§ **Written task A**
Copy the SLO monitoring tutorial word for word, from start to finish.
§ **Written task B**
In the records, write out the lines from the one containing "Learn more Element" through the one containing "05:59 Element type: android.widget.TextView", both of those lines included.

← Back to blog

Implementing SLO Monitoring: A Step-by-Step Tutorial

· 6 min read · Stew Team
slomonitoringprometheusgrafana

This tutorial walks through implementing SLO monitoring from scratch using Prometheus and Grafana. By the end, you’ll have working SLO dashboards and alerts.

For SLO concepts, see our SLO monitoring guide.

Prerequisites

  • Prometheus collecting HTTP metrics
  • Grafana for dashboards
  • Alertmanager for notifications

Step 1: Verify Your Metrics

First, confirm you have the necessary metrics.

Required Metrics

# Check for request count metrics
curl -s http://prometheus:9090/api/v1/label/__name__/values | jq '.data[]' | grep -i request

# Check for latency histogram
curl -s http://prometheus:9090/api/v1/label/__name__/values | jq '.data[]' | grep -i duration

Expected Metrics

# Request counter with status labels
http_requests_total{status="200", method="GET", path="/api"}

# Latency histogram
http_request_duration_seconds_bucket{le="0.1", method="GET", path="/api"}

If Metrics Are Missing

Add instrumentation to your application:

# Python example with prometheus_client
from prometheus_client import Counter, Histogram

REQUEST_COUNT = Counter(
    'http_requests_total',
    'Total HTTP requests',
    ['method', 'path', 'status']
)

REQUEST_LATENCY = Histogram(
    'http_request_duration_seconds',
    'HTTP request latency',
    ['method', 'path'],
    buckets=[0.01, 0.05, 0.1, 0.2, 0.5, 1.0, 2.0, 5.0]
)

Step 2: Define Recording Rules

Recording rules pre-calculate SLI values for efficiency.

Create Recording Rules File

# prometheus/rules/slo_rules.yaml
groups:
  - name: slo_recording_rules
    interval: 30s
    rules:
      # Availability SLI (5-minute window)

§ **Entries shown**
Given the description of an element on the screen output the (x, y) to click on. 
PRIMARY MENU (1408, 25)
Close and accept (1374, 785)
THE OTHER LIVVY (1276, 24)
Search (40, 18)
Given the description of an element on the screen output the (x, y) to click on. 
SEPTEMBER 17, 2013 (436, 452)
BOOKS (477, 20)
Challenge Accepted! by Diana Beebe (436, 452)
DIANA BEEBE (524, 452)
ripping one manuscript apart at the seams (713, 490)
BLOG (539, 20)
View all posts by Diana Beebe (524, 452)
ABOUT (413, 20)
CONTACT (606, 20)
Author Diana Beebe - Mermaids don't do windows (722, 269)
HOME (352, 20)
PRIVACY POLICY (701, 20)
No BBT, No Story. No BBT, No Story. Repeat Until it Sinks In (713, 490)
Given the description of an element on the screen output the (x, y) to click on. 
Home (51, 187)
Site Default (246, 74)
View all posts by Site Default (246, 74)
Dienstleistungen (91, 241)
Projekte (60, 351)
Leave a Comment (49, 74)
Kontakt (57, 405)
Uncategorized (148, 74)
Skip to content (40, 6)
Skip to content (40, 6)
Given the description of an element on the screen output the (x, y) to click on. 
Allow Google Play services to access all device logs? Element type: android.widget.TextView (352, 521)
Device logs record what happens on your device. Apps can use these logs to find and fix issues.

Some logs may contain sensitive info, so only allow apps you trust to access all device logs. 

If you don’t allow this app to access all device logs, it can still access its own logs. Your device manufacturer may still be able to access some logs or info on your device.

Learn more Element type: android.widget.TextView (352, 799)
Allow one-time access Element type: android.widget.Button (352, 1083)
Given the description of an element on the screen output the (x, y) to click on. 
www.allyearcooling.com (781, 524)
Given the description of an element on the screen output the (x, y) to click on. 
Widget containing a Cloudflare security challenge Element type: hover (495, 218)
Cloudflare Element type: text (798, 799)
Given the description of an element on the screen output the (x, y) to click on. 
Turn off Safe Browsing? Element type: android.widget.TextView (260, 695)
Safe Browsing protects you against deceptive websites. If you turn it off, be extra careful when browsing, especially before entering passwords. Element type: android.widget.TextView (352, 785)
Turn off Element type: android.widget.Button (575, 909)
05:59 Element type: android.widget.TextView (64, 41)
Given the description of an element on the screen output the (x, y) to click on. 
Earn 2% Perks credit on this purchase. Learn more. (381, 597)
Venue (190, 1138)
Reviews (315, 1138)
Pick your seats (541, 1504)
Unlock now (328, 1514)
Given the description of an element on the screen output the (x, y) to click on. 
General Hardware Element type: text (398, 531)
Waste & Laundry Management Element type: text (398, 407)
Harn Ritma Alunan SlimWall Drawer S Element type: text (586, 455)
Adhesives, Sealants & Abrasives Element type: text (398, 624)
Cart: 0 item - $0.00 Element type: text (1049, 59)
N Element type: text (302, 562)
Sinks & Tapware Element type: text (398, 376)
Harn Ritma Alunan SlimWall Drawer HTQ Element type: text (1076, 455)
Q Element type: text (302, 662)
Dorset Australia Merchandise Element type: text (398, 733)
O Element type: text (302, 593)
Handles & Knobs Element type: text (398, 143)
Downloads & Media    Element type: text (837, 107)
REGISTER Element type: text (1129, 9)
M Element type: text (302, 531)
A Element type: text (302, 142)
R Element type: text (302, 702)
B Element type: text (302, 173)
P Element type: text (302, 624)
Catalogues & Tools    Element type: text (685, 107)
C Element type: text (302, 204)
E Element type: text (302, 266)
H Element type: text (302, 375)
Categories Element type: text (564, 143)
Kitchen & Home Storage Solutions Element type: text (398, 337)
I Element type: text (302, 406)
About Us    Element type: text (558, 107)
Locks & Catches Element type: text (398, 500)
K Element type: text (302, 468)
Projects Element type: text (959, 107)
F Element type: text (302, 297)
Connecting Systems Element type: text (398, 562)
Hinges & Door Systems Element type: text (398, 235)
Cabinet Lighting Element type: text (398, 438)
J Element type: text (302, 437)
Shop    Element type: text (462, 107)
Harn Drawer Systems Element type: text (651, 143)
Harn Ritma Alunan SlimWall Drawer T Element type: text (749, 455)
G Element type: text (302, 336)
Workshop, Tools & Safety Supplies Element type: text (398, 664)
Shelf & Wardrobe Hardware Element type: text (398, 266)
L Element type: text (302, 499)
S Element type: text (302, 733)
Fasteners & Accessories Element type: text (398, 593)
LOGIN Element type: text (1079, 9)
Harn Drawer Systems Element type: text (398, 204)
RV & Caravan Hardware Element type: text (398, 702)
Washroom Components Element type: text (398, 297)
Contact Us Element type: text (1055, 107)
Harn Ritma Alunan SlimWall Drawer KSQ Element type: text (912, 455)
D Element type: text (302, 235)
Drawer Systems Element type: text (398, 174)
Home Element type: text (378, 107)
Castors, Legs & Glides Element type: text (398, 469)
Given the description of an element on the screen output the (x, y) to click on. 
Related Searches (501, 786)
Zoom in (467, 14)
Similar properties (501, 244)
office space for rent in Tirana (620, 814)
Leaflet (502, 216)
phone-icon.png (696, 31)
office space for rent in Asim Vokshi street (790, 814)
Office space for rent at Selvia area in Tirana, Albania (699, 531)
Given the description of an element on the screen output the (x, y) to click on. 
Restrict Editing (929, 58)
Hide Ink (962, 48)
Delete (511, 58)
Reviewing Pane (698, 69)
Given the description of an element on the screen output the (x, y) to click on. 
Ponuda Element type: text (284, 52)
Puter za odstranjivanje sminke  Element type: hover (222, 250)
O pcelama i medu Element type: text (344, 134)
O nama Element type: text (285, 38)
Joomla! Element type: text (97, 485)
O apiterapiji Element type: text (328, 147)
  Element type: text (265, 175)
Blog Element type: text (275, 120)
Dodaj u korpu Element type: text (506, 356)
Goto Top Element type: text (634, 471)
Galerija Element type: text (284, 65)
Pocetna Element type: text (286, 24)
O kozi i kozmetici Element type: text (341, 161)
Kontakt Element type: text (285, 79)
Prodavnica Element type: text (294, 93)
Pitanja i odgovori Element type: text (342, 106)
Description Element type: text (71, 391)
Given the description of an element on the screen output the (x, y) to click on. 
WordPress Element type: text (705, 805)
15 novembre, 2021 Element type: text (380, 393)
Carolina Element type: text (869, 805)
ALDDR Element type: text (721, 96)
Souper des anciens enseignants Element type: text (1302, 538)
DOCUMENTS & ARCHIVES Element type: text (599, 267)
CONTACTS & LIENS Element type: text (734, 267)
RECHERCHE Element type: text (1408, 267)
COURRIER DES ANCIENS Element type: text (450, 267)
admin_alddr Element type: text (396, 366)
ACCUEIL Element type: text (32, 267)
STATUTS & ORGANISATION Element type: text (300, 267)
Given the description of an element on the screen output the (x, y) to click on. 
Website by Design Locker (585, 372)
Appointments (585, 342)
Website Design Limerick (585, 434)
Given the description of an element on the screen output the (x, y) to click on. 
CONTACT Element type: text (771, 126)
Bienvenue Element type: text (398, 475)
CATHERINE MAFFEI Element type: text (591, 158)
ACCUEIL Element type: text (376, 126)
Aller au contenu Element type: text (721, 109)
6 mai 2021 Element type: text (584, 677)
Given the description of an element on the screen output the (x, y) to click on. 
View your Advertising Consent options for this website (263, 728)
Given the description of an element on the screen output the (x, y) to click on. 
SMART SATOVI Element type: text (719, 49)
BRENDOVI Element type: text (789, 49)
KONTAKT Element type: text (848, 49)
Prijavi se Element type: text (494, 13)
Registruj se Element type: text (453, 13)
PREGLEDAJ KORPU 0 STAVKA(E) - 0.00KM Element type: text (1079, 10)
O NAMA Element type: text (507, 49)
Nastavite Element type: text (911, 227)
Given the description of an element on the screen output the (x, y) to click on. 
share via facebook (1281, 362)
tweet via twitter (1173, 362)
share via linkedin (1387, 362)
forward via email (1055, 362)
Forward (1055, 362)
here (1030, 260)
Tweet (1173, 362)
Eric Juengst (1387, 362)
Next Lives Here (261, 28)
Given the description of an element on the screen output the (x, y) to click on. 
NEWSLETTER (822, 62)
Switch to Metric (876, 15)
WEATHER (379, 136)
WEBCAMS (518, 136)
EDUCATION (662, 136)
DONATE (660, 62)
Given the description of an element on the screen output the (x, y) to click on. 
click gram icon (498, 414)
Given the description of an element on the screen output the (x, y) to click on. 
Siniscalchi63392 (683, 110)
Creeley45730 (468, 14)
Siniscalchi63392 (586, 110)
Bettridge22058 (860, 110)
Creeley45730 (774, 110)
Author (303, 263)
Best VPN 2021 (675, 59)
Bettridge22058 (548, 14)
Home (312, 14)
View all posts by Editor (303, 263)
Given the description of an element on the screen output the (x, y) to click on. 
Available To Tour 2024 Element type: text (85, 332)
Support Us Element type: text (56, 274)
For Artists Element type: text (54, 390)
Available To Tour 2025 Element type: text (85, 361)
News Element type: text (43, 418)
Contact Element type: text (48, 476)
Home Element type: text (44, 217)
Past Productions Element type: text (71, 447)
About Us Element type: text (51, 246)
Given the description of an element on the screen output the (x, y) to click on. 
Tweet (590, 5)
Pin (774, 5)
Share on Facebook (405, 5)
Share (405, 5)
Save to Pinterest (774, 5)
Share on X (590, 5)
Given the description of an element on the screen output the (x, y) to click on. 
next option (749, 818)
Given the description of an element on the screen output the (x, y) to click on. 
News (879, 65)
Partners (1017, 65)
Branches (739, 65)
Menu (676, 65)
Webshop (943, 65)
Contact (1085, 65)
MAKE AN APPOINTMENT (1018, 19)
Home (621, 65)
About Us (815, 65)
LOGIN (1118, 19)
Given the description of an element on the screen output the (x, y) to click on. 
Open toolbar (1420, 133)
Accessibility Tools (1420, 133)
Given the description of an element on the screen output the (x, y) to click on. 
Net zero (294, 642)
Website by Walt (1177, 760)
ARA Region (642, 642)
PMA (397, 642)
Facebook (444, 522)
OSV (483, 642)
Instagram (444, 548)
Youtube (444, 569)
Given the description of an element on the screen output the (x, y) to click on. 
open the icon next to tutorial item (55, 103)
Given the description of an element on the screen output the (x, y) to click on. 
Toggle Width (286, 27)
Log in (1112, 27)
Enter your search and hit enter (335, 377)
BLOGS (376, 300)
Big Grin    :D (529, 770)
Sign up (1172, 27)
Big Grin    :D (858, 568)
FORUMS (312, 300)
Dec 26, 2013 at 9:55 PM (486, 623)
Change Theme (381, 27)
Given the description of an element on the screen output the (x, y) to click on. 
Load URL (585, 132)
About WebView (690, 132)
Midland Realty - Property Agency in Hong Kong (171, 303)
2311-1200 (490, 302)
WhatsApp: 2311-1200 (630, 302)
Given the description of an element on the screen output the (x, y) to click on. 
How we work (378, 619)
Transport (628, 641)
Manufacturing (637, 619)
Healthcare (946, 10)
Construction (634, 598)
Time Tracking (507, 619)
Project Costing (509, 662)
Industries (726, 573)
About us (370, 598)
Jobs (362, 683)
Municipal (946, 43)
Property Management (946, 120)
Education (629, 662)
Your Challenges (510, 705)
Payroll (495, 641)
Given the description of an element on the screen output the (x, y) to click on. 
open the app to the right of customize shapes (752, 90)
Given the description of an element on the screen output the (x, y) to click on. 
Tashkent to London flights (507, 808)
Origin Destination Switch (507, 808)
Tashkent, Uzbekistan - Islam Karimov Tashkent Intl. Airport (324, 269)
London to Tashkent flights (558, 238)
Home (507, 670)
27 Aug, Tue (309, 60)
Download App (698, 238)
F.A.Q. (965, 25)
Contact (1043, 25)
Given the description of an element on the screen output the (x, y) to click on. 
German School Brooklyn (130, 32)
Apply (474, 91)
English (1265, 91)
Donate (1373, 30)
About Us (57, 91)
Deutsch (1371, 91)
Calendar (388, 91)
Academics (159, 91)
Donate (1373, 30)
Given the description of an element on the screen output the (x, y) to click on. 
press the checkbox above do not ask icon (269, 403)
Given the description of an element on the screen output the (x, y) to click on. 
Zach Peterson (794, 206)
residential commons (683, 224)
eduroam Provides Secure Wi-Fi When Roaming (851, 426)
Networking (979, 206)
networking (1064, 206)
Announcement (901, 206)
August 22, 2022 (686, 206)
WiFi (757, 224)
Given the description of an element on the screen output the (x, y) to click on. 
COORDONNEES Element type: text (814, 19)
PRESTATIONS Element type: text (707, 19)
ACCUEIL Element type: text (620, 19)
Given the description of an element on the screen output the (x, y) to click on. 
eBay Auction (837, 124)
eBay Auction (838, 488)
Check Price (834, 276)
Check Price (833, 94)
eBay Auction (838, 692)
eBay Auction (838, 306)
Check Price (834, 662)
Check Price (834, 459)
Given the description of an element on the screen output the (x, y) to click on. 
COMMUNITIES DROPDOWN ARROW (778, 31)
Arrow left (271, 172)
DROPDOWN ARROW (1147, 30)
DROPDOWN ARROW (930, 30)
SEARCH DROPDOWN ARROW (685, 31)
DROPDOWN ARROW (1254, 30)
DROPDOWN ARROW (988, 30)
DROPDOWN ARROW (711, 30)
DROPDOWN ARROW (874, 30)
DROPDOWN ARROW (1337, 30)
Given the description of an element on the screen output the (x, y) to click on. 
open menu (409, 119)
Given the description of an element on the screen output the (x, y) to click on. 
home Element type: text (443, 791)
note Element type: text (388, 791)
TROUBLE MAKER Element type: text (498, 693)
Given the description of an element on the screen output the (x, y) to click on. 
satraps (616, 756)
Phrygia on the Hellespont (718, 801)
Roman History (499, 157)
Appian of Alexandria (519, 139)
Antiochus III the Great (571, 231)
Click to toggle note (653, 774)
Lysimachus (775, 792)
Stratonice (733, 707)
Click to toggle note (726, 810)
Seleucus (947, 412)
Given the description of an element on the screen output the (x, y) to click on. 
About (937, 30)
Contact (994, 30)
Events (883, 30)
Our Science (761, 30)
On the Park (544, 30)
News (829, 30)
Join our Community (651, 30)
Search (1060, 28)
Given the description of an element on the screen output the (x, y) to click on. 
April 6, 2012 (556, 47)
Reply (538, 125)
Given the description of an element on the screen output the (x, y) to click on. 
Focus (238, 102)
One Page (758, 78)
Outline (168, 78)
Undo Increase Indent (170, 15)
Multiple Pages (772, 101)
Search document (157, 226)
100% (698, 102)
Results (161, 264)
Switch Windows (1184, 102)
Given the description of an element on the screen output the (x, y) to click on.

§ **Written answer A**
← Back to blog

Implementing SLO Monitoring: A Step-by-Step Tutorial

· 6 min read · Stew Team
slomonitoringprometheusgrafana

This tutorial walks through implementing SLO monitoring from scratch using Prometheus and Grafana. By the end, you’ll have working SLO dashboards and alerts.

For SLO concepts, see our SLO monitoring guide.

Prerequisites

  • Prometheus collecting HTTP metrics
  • Grafana for dashboards
  • Alertmanager for notifications

Step 1: Verify Your Metrics

First, confirm you have the necessary metrics.

Required Metrics

# Check for request count metrics
curl -s http://prometheus:9090/api/v1/label/__name__/values | jq '.data[]' | grep -i request

# Check for latency histogram
curl -s http://prometheus:9090/api/v1/label/__name__/values | jq '.data[]' | grep -i duration

Expected Metrics

# Request counter with status labels
http_requests_total{status="200", method="GET", path="/api"}

# Latency histogram
http_request_duration_seconds_bucket{le="0.1", method="GET", path="/api"}

If Metrics Are Missing

Add instrumentation to your application:

# Python example with prometheus_client
from prometheus_client import Counter, Histogram

REQUEST_COUNT = Counter(
    'http_requests_total',
    'Total HTTP requests',
    ['method', 'path', 'status']
)

REQUEST_LATENCY = Histogram(
    'http_request_duration_seconds',
    'HTTP request latency',
    ['method', 'path'],
    buckets=[0.01, 0.05, 0.1, 0.2, 0.5, 1.0, 2.0, 5.0]
)

Step 2: Define Recording Rules

Recording rules pre-calculate SLI values for efficiency.

Create Recording Rules File

# prometheus/rules/slo_rules.yaml
groups:
  - name: slo_recording_rules
    interval: 30s
    rules:
      # Availability SLI (5-minute window)

§ **Written answer B**
Learn more Element type: android.widget.TextView (352, 799)
Allow one-time access Element type: android.widget.Button (352, 1083)
Given the description of an element on the screen output the (x, y) to click on. 
www.allyearcooling.com (781, 524)
Given the description of an element on the screen output the (x, y) to click on. 
Widget containing a Cloudflare security challenge Element type: hover (495, 218)
Cloudflare Element type: text (798, 799)
Given the description of an element on the screen output the (x, y) to click on. 
Turn off Safe Browsing? Element type: android.widget.TextView (260, 695)
Safe Browsing protects you against deceptive websites. If you turn it off, be extra careful when browsing, especially before entering passwords. Element type: android.widget.TextView (352, 785)
Turn off Element type: android.widget.Button (575, 909)
05:59 Element type: android.widget.TextView (64, 41)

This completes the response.